Ein großer Teil der Opfer geht auf das Konto der türkischen Bauwirtschaft, denn obwohl die Erdbebengefahr bekannt ist, wurden die Häuser instabil gebaut. Als Baustoff wurde überwiegend Beton verwendet, der mit Sand gestreckt wurde, was billig und einfach herzustellen ist. Stütze der Macht des Erdoğan-Regimes waren neben nationalistisch-religiösem Populismus lange auch die Jobs durch den staatlich geförderten Bauboom. Hauptprofiteur war allerdings stets die Bauwirtschaft, eine von Erdoğans Hauptbündnispartnern. Dass die nach dem Erdbeben 1999 erlassenen Vorschriften für Erdbebengebiete durch die Baufirmen massiv unterlaufen wurden, ist wohl kein Zufall, aber profitabel. Selbst massive Verstöße gegen die Bauvorschriften wurden nachträglich gebilligt. Die Menschen wurden nicht nur Opfer des Erdbebens, sondern auch einer Clique aus Kapital und Erdoğans Partei AKP.
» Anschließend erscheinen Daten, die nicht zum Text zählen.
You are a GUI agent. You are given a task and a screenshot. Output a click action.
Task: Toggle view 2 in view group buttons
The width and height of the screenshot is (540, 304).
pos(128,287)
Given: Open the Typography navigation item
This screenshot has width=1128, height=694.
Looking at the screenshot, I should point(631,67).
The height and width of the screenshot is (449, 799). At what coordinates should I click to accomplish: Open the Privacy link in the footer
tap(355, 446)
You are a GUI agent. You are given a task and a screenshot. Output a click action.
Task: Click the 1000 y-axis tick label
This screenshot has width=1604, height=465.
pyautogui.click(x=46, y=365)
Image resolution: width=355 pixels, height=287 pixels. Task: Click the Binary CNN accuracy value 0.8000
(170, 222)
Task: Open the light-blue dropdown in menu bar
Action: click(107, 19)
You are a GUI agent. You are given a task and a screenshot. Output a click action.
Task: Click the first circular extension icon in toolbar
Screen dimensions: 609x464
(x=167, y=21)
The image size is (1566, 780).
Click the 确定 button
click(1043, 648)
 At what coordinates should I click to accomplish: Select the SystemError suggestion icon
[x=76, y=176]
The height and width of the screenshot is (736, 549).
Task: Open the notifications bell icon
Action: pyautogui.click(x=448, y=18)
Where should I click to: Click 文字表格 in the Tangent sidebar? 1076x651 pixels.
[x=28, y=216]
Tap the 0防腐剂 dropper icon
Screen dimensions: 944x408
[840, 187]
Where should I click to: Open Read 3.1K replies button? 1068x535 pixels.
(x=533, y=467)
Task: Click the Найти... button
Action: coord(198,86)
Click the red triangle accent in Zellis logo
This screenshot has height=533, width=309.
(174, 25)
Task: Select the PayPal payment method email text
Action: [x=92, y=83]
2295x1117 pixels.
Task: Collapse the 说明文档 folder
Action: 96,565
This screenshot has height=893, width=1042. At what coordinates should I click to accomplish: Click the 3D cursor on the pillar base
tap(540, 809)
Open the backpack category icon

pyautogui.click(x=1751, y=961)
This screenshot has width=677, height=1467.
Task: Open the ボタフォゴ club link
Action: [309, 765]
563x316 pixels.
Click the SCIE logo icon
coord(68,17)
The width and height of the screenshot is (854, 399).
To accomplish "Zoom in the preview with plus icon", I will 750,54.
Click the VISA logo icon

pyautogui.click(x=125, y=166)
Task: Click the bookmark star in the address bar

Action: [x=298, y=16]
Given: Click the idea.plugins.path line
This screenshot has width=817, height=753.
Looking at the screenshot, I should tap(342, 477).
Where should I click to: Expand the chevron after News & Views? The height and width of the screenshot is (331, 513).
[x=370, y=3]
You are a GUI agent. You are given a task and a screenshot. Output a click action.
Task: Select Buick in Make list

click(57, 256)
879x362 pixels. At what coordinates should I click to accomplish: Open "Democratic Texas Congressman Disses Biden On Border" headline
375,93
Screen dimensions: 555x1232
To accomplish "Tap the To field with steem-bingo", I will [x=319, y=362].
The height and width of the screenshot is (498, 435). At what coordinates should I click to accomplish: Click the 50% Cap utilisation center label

Mit der Wirtschaftskrise in der Türkei in den letzten Jahren ließ die Unterstützung für Erdoğan rapide nach. Die hohe Inflation hat dramatische Folgen, die Arbeiter*innen wehren sich mit einer Serie von Streiks in der Auto-, Elektro- und Textilindustrie, unter Amazon-Beschäftigten, Bauarbeiter*innen und im Gesundheitswesen und Anfang des Jahres erkämpften Metallarbeiter*innen eine Lohnsteigerung von 84%.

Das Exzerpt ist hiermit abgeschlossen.